Writing Gtimer Application Programs

 

This webpage presents the concrete APIs for users when writing application codes. We assume that users are already familiar with the basic concepts of the system; if not, we recommend you to read the system architecture overview first.

 

Gtimer's High-level APIs

Gtimer provides a set of basic operators that are fundamental and critical for temporal graph analysis.

We list Gtimer's High-level APIs below.

string out_nb(int u, int t1, int t2);

//return u's out-neighbors within time interval [t1, t2]


string in_nb(int u, int t1, int t2);

//return u's in-neighbors within time interval [t1, t2]


string out_edge(int u, int t1, int t2);

//return u's out-edges within time interval [t1, t2]


string in_edge(int u, int t1, int t2);

//return u's in edges within time interval [t1, t2]


string reachability(int u, int v, int t1, int t2);

//return whether u can reach v within time interval [t1, t2] with online search


string reachability_topChain(int u, int v, int t1, int t2);

//return whether u can reach v within time interval [t1, t2] with TopChain labels pruning


string earliest_topChain(int u, int v, int t1, int t2);

//return earliest arrival time from u to v within time interval [t1, t2] with TopChain labels pruning


string earliest(int u, int t1, int t2);

//return earliest arrival time from vertex u within time interval [t1, t2]


string fastest(int u, int t1, int t2);

//return fastest time from vertex u within time interval [t1, t2]


string shortest(int u, int t1, int t2);

//return temporal shortest path distance from vertex u within time interval [t1, t2]


string latest(int u, int t1, int t2);

//return latest departure time to vertex u within time interval [t1, t2]


string topk_earliest(int u, int k, int t1, int t2);

//return top-k vertices with minimum earliest arrival time from vertex u within time interval [t1, t2]

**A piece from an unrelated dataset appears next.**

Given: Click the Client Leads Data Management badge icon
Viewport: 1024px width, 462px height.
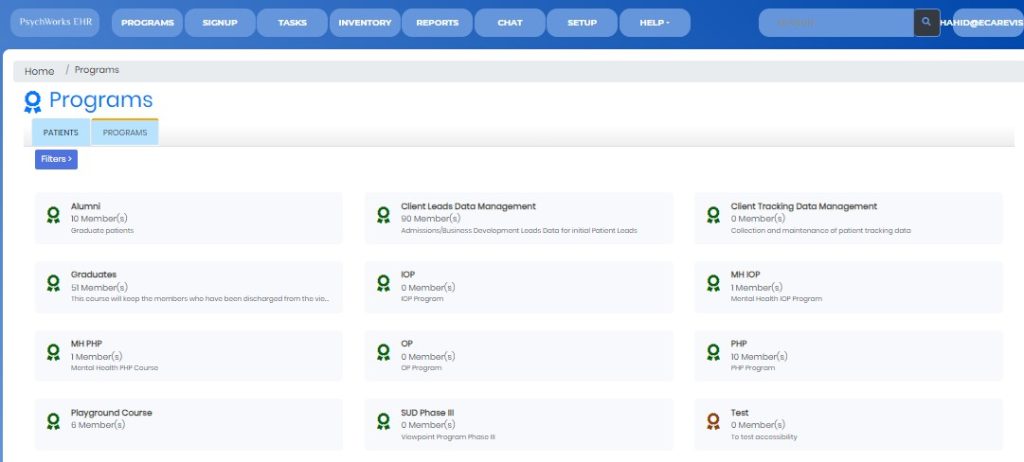Looking at the screenshot, I should pyautogui.click(x=383, y=215).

string topk_fastest(int u, int k, int t1, int t2);

//return top-k vertices with minimum fastest time from vertex u within time interval [t1, t2]


string topk_shortest(int u, int k, int t1, int t2);

//return top-k vertices with minimum temporal shortest distance from vertex u within time interval [t1, t2]

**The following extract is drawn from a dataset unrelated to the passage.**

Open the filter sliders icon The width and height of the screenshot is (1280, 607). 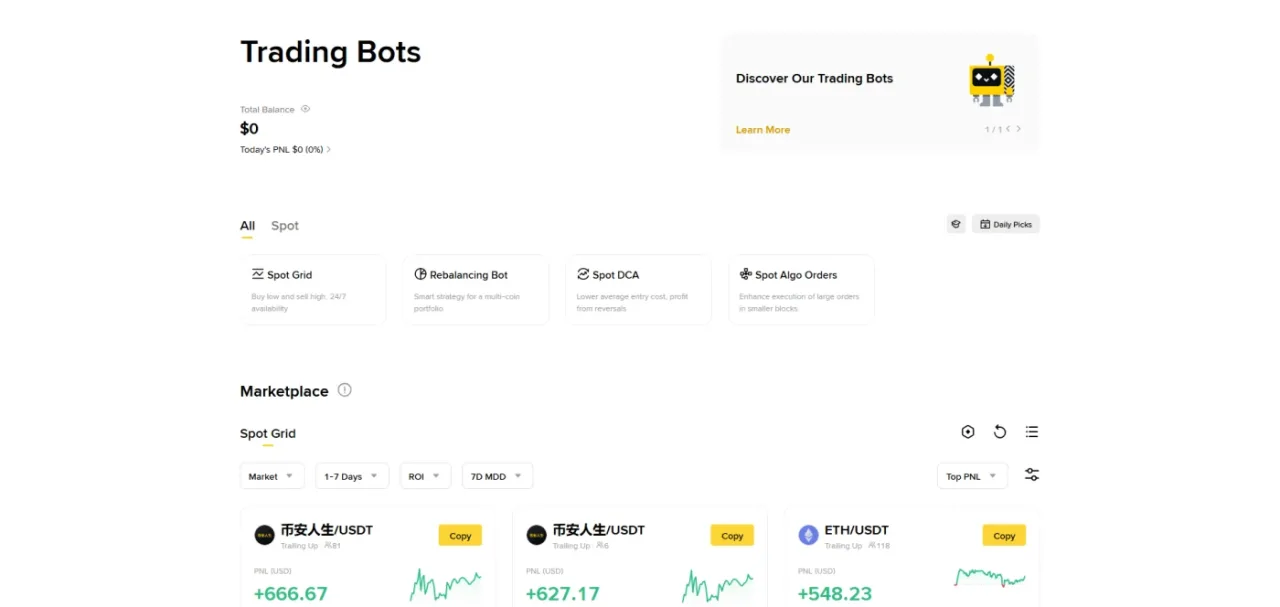coord(1032,475)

string topk_latest(int u, int k, int t1, int t2);

//return top-k vertices with maximum latest departure time to vertex u within time interval [t1, t2]


string khop(int u, int k, int t1, int t2);

//return vertices that can be reached from vertex u in k steps within time interval [t1, t2]


string intersect(int u, int v, int t1, int t2);

//return intersect set of u's out-neighbors and v's in-neighbors within time interval [t1, t2]


string middle(int u, int v, int t1, int t2);

//return the set of middle vertex from u to v with 2 hops within time interval [t1, t2]


void addedge(int u, int v, int t1, int t2);

//add an edge (u,v,t1,t2)

To write a user program using these APIs, users simply need to write a cpp file in "frontend/" directory. First, users need to include the header "GtimerOperator.h". Then, user can create an GtimerOperator object with the output path as an argument.

GtimerOperator op("/output_path");

With this object, users can invoke GtimerOperator's member functions to analyse a temporal graph. Here is an example to get vertex 0's out neighbors.

string s = op.out_nb(0);

Note that all the high-level APIs will return a string type which specifies where the result is stored in HDFS.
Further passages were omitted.